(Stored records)
(begin)

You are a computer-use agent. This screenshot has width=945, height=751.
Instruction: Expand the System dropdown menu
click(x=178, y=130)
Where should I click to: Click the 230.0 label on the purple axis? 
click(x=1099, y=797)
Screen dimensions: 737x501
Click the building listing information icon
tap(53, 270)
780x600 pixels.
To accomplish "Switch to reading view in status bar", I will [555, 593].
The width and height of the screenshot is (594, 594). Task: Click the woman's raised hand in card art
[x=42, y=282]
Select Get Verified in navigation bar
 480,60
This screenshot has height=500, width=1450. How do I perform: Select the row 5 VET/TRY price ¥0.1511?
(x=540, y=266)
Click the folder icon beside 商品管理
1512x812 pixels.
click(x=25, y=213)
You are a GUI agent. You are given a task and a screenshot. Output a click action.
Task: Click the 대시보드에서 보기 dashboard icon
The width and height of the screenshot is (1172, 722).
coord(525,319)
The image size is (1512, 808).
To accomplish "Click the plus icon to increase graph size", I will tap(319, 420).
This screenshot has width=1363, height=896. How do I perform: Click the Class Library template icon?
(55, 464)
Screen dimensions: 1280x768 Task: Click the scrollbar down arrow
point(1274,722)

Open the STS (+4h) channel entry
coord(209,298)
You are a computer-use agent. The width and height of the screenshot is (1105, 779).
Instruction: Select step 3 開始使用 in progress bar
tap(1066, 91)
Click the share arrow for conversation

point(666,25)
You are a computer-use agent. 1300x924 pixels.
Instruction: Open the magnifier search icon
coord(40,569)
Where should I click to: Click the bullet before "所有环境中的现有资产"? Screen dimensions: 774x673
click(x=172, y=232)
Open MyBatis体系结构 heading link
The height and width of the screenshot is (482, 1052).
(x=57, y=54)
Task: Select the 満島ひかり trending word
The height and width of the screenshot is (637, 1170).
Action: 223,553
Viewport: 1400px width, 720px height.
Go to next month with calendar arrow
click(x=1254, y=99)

(end)

■ Written exercise
Please extract every line of the items above that contains the string "icon" and copy each of those lines in full.

■ Result for this exercise
Click the building listing information icon
Click the folder icon beside 商品管理
Task: Click the 대시보드에서 보기 dashboard icon
To accomplish "Click the plus icon to increase graph size", I will tap(319, 420).
This screenshot has width=1363, height=896. How do I perform: Click the Class Library template icon?
Instruction: Open the magnifier search icon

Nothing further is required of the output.